-- Begin Material for this exercise --
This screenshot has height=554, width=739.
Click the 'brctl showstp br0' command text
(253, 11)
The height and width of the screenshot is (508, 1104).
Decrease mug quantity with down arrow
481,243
-- End Material for this exercise --
-- Begin Material for this exercise --
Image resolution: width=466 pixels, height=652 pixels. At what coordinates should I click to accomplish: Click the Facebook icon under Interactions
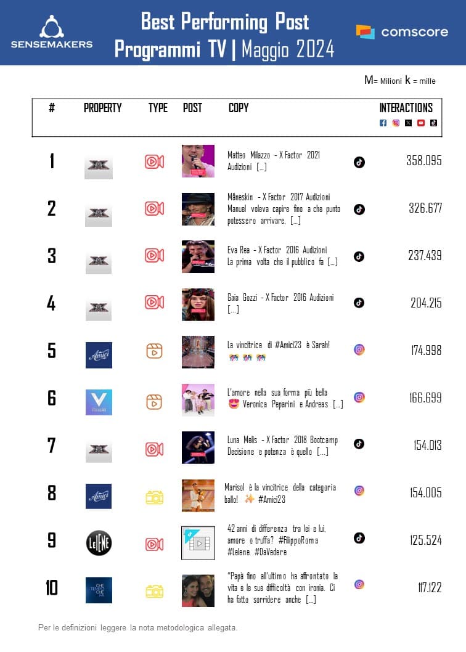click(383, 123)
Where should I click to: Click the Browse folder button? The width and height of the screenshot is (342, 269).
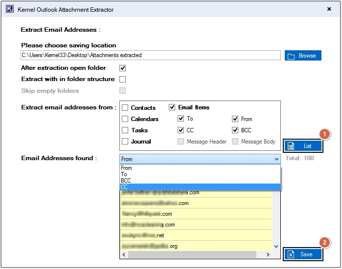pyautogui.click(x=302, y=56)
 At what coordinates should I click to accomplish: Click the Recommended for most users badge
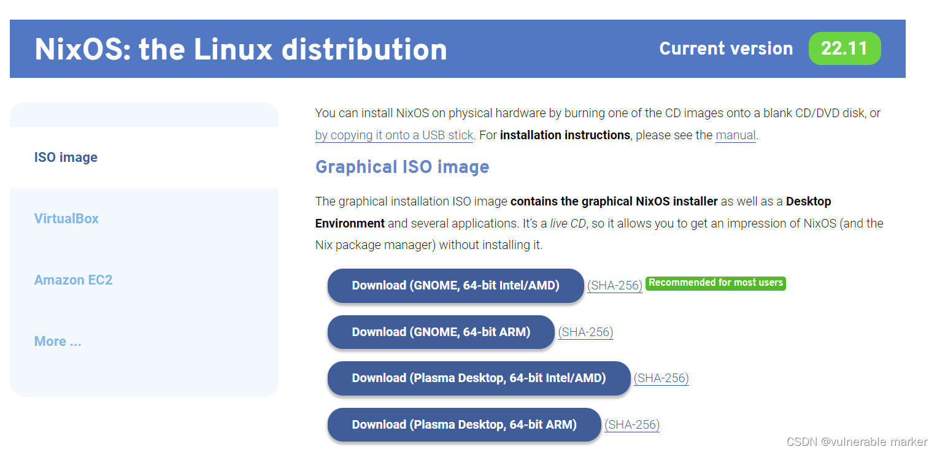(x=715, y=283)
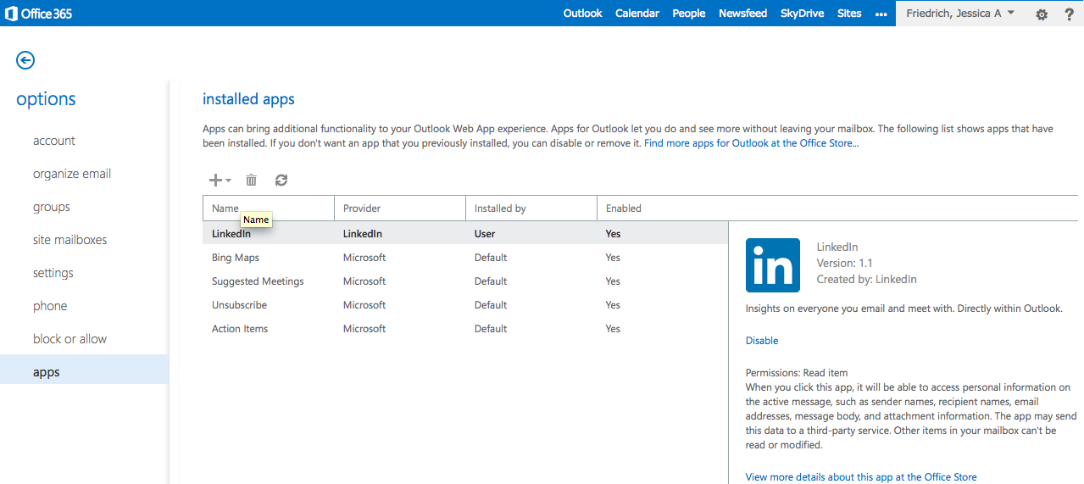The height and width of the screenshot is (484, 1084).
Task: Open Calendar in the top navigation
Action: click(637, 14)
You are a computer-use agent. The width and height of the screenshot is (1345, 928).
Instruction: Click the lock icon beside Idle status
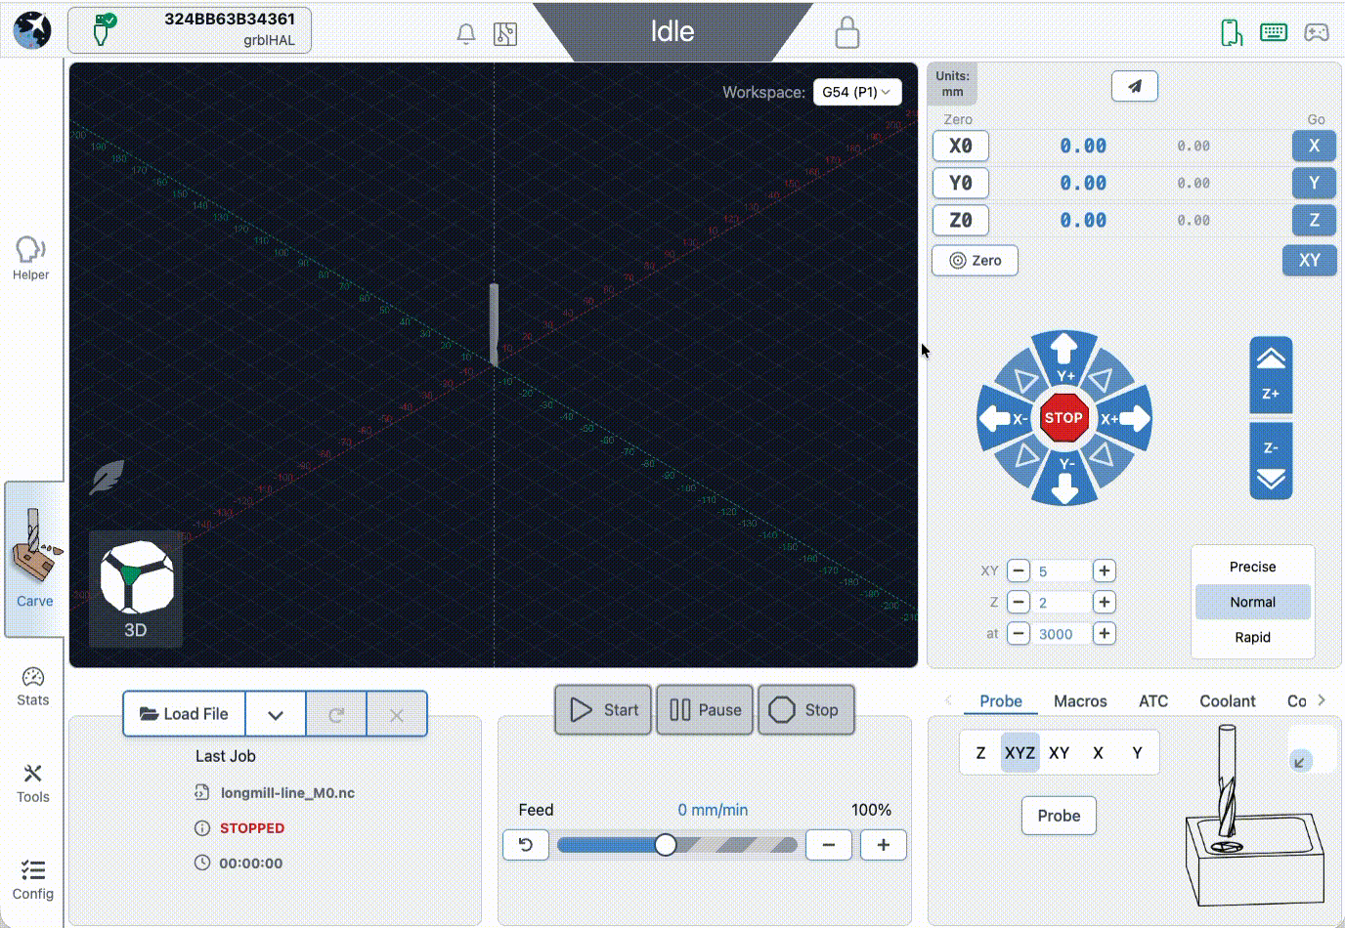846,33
-- End Material for this exercise --
-- Begin Material for this exercise --
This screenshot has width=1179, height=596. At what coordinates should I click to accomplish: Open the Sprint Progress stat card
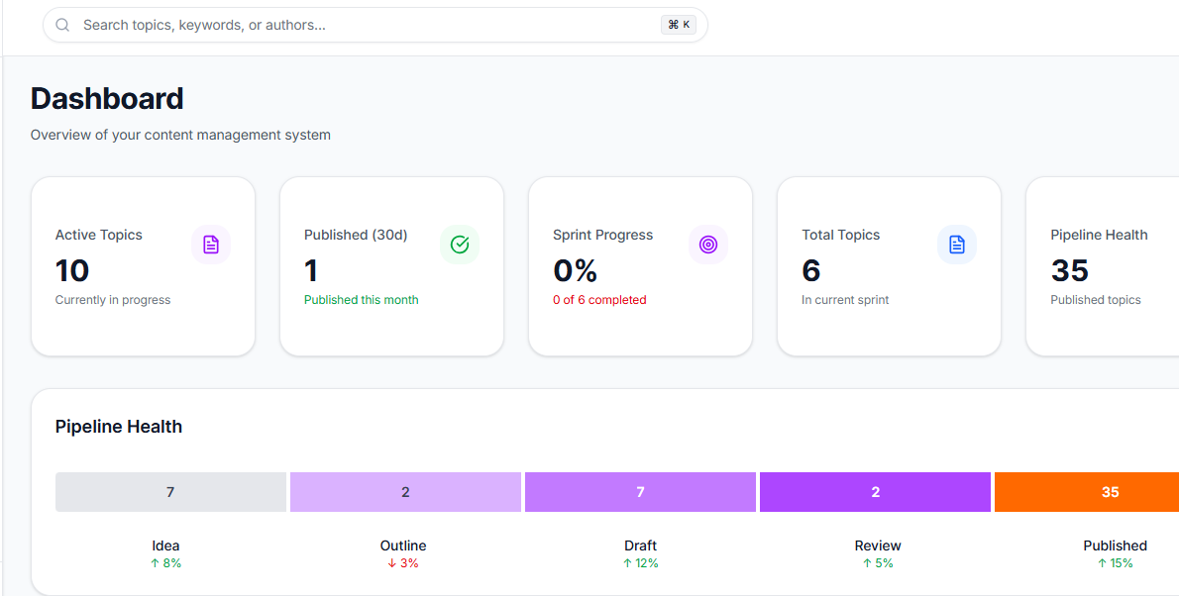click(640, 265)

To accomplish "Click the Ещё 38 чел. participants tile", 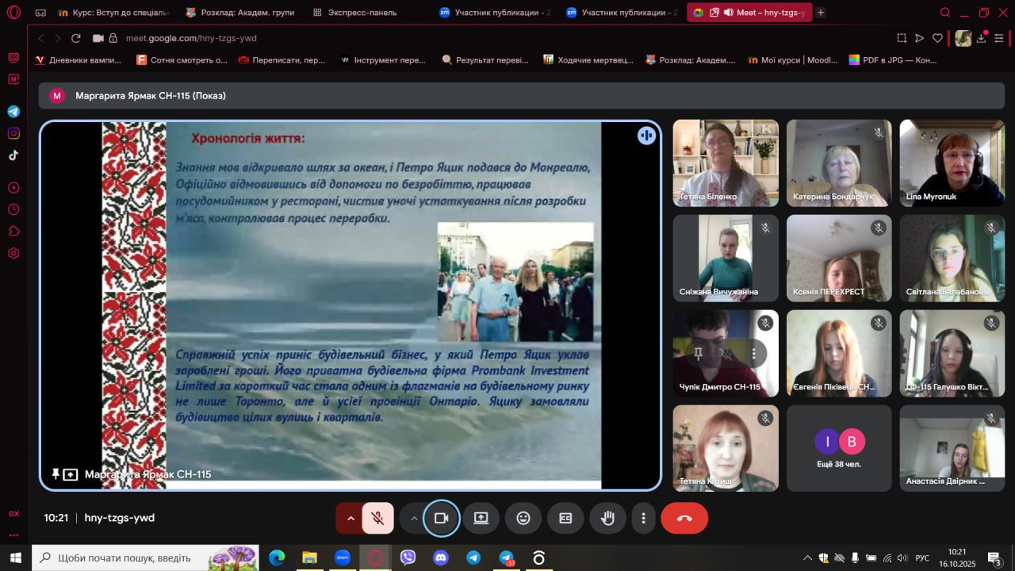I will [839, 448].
-- End Material for this exercise --
- _Problem requirements_
How many of the lines above contain the word "what", with case counting? Reply with the number alone.

- _In response_
3